## SOURCE DATA
=======

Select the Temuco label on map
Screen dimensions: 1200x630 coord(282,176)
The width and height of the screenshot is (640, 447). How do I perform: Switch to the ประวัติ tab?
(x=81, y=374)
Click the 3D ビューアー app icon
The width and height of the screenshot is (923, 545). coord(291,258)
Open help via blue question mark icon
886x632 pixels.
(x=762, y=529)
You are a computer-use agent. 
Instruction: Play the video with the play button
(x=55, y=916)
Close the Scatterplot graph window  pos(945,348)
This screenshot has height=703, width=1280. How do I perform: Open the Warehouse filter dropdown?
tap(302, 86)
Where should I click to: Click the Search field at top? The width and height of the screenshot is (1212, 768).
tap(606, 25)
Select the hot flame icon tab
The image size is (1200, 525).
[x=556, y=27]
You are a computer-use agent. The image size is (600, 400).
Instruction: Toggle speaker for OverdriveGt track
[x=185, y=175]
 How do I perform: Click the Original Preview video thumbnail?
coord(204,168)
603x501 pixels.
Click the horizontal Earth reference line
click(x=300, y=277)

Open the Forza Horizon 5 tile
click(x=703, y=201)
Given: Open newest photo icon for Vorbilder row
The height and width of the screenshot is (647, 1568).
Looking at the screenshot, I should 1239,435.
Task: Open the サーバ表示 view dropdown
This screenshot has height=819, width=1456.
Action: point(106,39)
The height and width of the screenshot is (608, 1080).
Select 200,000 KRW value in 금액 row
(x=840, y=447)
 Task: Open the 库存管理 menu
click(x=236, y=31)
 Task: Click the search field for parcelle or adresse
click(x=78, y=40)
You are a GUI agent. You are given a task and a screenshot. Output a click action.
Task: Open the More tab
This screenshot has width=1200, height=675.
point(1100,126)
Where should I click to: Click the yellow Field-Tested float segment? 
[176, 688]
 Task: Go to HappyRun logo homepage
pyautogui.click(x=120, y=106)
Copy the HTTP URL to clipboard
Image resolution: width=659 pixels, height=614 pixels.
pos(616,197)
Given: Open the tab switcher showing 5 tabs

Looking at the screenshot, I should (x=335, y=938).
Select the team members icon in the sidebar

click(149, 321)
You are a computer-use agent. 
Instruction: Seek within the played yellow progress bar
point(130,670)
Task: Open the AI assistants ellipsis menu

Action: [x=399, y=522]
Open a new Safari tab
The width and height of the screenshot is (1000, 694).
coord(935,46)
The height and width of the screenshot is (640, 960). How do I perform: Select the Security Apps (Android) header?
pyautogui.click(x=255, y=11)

=======

## WRITTEN EXERCISE
Please recast all the lines above as a Markdown table with the columns Row and Line, numbering each row and skipping any blank lines.

## OUTPUT BELOW
| Row | Line |
|---|---|
| 1 | Select the Temuco label on map |
| 2 | Screen dimensions: 1200x630 coord(282,176) |
| 3 | The width and height of the screenshot is (640, 447). How do I perform: Switch to the ประวัติ tab? |
| 4 | (x=81, y=374) |
| 5 | Click the 3D ビューアー app icon |
| 6 | The width and height of the screenshot is (923, 545). coord(291,258) |
| 7 | Open help via blue question mark icon |
| 8 | 886x632 pixels. |
| 9 | (x=762, y=529) |
| 10 | You are a computer-use agent.  |
| 11 | Instruction: Play the video with the play button |
| 12 | (x=55, y=916) |
| 13 | Close the Scatterplot graph window  pos(945,348) |
| 14 | This screenshot has height=703, width=1280. How do I perform: Open the Warehouse filter dropdown? |
| 15 | tap(302, 86) |
| 16 | Where should I click to: Click the Search field at top? The width and height of the screenshot is (1212, 768). |
| 17 | tap(606, 25) |
| 18 | Select the hot flame icon tab |
| 19 | The image size is (1200, 525). |
| 20 | [x=556, y=27] |
| 21 | You are a computer-use agent. The image size is (600, 400). |
| 22 | Instruction: Toggle speaker for OverdriveGt track |
| 23 | [x=185, y=175] |
| 24 |  How do I perform: Click the Original Preview video thumbnail? |
| 25 | coord(204,168) |
| 26 | 603x501 pixels. |
| 27 | Click the horizontal Earth reference line |
| 28 | click(x=300, y=277) |
| 29 | Open the Forza Horizon 5 tile |
| 30 | click(x=703, y=201) |
| 31 | Given: Open newest photo icon for Vorbilder row |
| 32 | The height and width of the screenshot is (647, 1568). |
| 33 | Looking at the screenshot, I should 1239,435. |
| 34 | Task: Open the サーバ表示 view dropdown |
| 35 | This screenshot has height=819, width=1456. |
| 36 | Action: point(106,39) |
| 37 | The height and width of the screenshot is (608, 1080). |
| 38 | Select 200,000 KRW value in 금액 row |
| 39 | (x=840, y=447) |
| 40 |  Task: Open the 库存管理 menu |
| 41 | click(x=236, y=31) |
| 42 |  Task: Click the search field for parcelle or adresse |
| 43 | click(x=78, y=40) |
| 44 | You are a GUI agent. You are given a task and a screenshot. Output a click action. |
| 45 | Task: Open the More tab |
| 46 | This screenshot has width=1200, height=675. |
| 47 | point(1100,126) |
| 48 | Where should I click to: Click the yellow Field-Tested float segment?  |
| 49 | [176, 688] |
| 50 |  Task: Go to HappyRun logo homepage |
| 51 | pyautogui.click(x=120, y=106) |
| 52 | Copy the HTTP URL to clipboard |
| 53 | Image resolution: width=659 pixels, height=614 pixels. |
| 54 | pos(616,197) |
| 55 | Given: Open the tab switcher showing 5 tabs |
| 56 | Looking at the screenshot, I should (x=335, y=938). |
| 57 | Select the team members icon in the sidebar |
| 58 | click(149, 321) |
| 59 | You are a computer-use agent.  |
| 60 | Instruction: Seek within the played yellow progress bar |
| 61 | point(130,670) |
| 62 | Task: Open the AI assistants ellipsis menu |
| 63 | Action: [x=399, y=522] |
| 64 | Open a new Safari tab |
| 65 | The width and height of the screenshot is (1000, 694). |
| 66 | coord(935,46) |
| 67 | The height and width of the screenshot is (640, 960). How do I perform: Select the Security Apps (Android) header? |
| 68 | pyautogui.click(x=255, y=11) |